Meh, don't let the ignorant and uninformed get to you, kait.

A bullet is more traumatic for the _human_. The reason most vets chemically euth now is because it looks 'nicer' to people than putting a bullet in the horse's brain. Horse dies faster by gunshot than chemically, but people find it too barbaric. 

Of course, the gun needs to be handled by someone who knows what they're doing.


----------



## kait18 (Oct 11, 2011)

Speed Racer said:


> Meh, don't let the ignorant and uninformed get to you, kait.
> 
> A bullet is more traumatic for the _human_. The reason most vets chemically euth now is because it looks 'nicer' to people than putting a bullet in the horse's brain. Horse dies faster by gunshot than chemically, but people find it too barbaric.
> 
> Of course, the gun needs to be handled by someone who knows what they're doing.


agreed on all 3 

i have done it to and the vet in my area didn't see a problem with it. she showed me where i had to hit and the first time she was there on standby encase i messed up. i didn't thankfully but i dont think i could do it again. but it sure was a nicer pts i have ever seen. first horse i have seen that didn't flip or fall in an ugly manner so a bit easier to watch :/


----------



## OTTB (Aug 17, 2011)

I'm really glad to hear you're not one of those slap happy 'trainers' that will just strap an e-collar on an animal and let them figure it out for themselves. That is the exact reason why many people think they're inhumane regardless of how you use them.

He can't get hot if you keep him tired, can he? If you're unable to meet his exercise needs by working him on the ground and in the saddle and keep him tired, I'm not really sure what you expect from him?


----------



## AlexS (Aug 9, 2010)

Kait just wanted to say that I really don't have any advise for you, it sounds like you have tried everything that you can try. At first I was against you using the shock collar, but since reading everything what harm could it really do at this point. 

I am hoping that the new trainer has some success with him.


----------



## mls (Nov 28, 2006)

kait18 said:


> he knows not to charge me i have taught him this before but that was years ago. now i face the problem of not being close enough to assert any authority over him from the distance i am at when he starts to show signs of aggression.


So what happened? If you taught him before, why did the behavior return?


----------



## AlexS (Aug 9, 2010)

I think she said he went to another owner for a while and she saw him for sale again and bought him back.


----------



## kait18 (Oct 11, 2011)

Provided material>
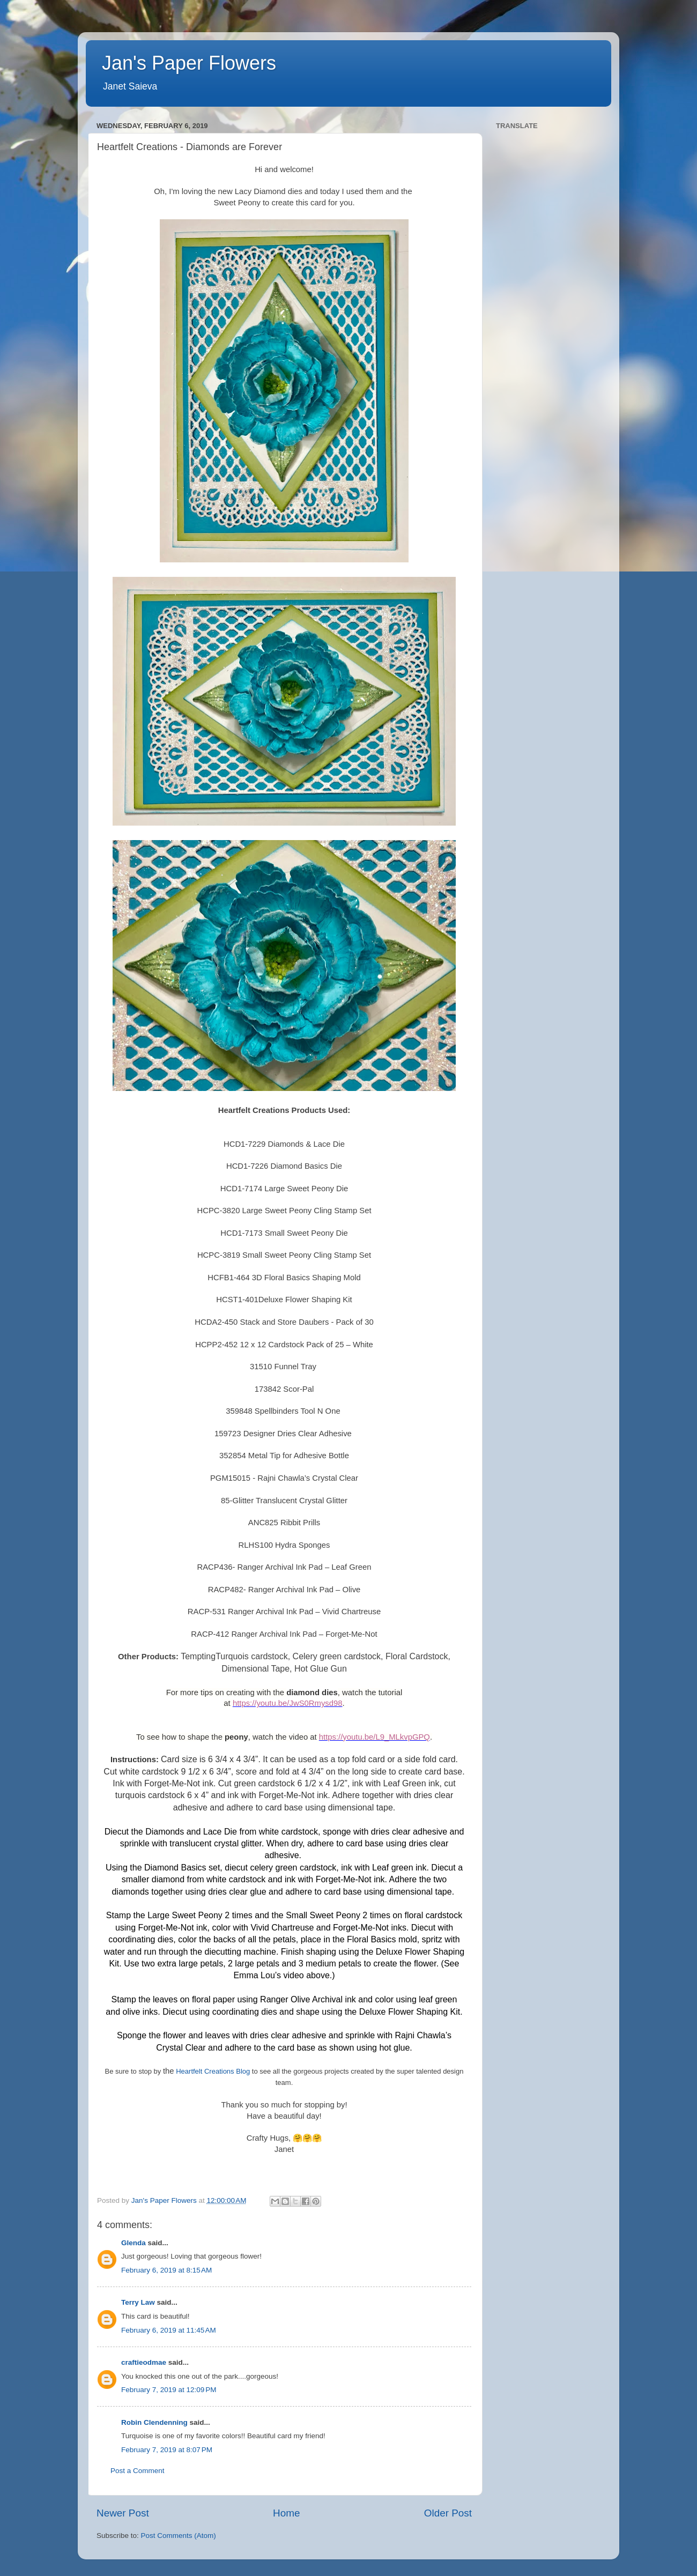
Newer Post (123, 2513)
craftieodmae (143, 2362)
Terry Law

Exercise objective> According to the forum thread above, why do most vets now euthanize horses chemically instead of by gunshot?

Solution to the problem> Chemical euthanasia looks "nicer" to people than putting a bullet in the horse's brain, which people find too barbaric.